Q1 2026 (Media) earnings summary
5 May, 2026Executive summary
Net profit for Q1 2026 was €284M, down 28.1% year-over-year, impacted by non-recurring costs and the sterling hedge on the TSB sale price.
Including TSB's net contribution, net profit was €347M, a 29.1% year-over-year decline.
ROTE reached 13.3%, with recurrent ROTE at 14.1%.
Extraordinary dividend of €0.50 per share to be distributed following the TSB sale, with a significant positive impact on CET1 capital.
Financial highlights
Net interest income was €872M, down 3.5% year-over-year and 2.5% quarter-on-quarter, mainly due to lower loan yields and reduced contribution from credit institutions.
Net fees and commissions totaled €315M, down 2.2% year-over-year and 5.1% quarter-on-quarter.
Total costs were €624M, up 3.4% year-over-year, including €55M in non-recurring efficiency costs.
Performing loans grew 5.6% year-over-year and 1.6% quarter-on-quarter, with strong growth in Spain, Miami, and Mexico.
Customer funds increased 5.9% year-over-year, remaining stable quarter-on-quarter.
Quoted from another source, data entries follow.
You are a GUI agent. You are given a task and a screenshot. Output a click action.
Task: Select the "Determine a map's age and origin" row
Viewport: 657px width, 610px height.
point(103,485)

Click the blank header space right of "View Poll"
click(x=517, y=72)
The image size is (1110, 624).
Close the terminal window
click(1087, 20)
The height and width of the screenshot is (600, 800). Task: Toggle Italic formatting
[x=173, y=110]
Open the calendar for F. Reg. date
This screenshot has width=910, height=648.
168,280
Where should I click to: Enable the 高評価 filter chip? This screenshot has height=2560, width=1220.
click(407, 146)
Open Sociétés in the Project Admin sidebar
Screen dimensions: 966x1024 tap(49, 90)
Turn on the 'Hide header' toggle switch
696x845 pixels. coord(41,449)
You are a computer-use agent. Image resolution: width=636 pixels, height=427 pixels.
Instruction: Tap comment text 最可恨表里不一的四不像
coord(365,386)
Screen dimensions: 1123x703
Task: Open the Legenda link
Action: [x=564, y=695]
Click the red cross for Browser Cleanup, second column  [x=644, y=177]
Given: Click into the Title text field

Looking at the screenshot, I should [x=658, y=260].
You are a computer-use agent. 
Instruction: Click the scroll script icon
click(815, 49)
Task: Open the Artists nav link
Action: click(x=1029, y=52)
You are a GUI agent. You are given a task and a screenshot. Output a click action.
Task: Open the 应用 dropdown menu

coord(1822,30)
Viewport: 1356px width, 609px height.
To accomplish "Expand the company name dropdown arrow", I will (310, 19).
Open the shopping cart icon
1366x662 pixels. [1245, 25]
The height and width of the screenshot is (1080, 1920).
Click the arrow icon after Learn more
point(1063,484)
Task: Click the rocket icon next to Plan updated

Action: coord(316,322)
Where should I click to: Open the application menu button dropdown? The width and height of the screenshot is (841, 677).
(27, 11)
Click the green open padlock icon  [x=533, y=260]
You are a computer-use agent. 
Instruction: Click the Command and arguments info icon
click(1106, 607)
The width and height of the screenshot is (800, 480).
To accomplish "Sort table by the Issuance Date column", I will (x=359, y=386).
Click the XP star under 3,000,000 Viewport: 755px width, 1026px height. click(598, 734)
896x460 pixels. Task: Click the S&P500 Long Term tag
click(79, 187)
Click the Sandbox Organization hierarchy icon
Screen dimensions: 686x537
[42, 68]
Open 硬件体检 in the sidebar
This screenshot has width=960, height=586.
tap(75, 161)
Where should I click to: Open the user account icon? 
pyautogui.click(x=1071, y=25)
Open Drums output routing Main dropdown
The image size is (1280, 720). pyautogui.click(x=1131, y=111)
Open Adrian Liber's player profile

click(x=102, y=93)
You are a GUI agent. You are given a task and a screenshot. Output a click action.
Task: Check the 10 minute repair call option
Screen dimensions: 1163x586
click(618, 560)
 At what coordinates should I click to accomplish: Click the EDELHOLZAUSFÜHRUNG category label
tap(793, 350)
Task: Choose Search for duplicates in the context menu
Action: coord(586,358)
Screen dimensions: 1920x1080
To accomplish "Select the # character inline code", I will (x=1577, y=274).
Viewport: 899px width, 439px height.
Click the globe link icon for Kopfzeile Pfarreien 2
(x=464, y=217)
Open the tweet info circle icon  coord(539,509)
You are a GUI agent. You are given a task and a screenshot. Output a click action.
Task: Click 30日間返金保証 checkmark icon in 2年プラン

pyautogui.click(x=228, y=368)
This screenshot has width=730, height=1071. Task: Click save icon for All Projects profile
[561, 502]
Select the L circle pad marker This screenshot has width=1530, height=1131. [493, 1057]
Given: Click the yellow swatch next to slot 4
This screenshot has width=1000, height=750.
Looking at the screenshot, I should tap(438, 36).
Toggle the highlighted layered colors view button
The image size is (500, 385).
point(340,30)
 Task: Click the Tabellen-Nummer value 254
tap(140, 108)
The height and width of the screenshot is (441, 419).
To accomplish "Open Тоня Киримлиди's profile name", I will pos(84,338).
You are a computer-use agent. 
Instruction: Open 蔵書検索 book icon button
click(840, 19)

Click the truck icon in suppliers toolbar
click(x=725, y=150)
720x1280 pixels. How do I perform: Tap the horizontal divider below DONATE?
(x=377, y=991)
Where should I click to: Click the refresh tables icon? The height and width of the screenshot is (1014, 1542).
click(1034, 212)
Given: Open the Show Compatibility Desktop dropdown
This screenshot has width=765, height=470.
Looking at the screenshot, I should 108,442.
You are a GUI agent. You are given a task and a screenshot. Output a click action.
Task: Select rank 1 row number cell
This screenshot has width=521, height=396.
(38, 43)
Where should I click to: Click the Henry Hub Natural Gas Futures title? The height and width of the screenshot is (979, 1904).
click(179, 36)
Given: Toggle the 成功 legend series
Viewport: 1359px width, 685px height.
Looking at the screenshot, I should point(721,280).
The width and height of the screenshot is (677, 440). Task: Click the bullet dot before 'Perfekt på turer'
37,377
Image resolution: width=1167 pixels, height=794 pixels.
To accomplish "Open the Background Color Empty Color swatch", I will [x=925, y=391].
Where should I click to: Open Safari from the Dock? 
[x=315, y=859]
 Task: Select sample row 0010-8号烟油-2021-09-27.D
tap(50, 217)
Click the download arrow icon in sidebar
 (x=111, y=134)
NPL ratio improved to 2.5%, with stage 3 coverage ratio at 70.7%.
Outlook and guidance
Capital gain of over €300M expected from the TSB sale, with CET1 capital generation exceeding 400 bps.
369 bps of CET1 improvement recognized in 2026, with an additional 36 bps expected between 2027 and 2028.
Extraordinary dividend distribution to impact CET1 by 378 bps.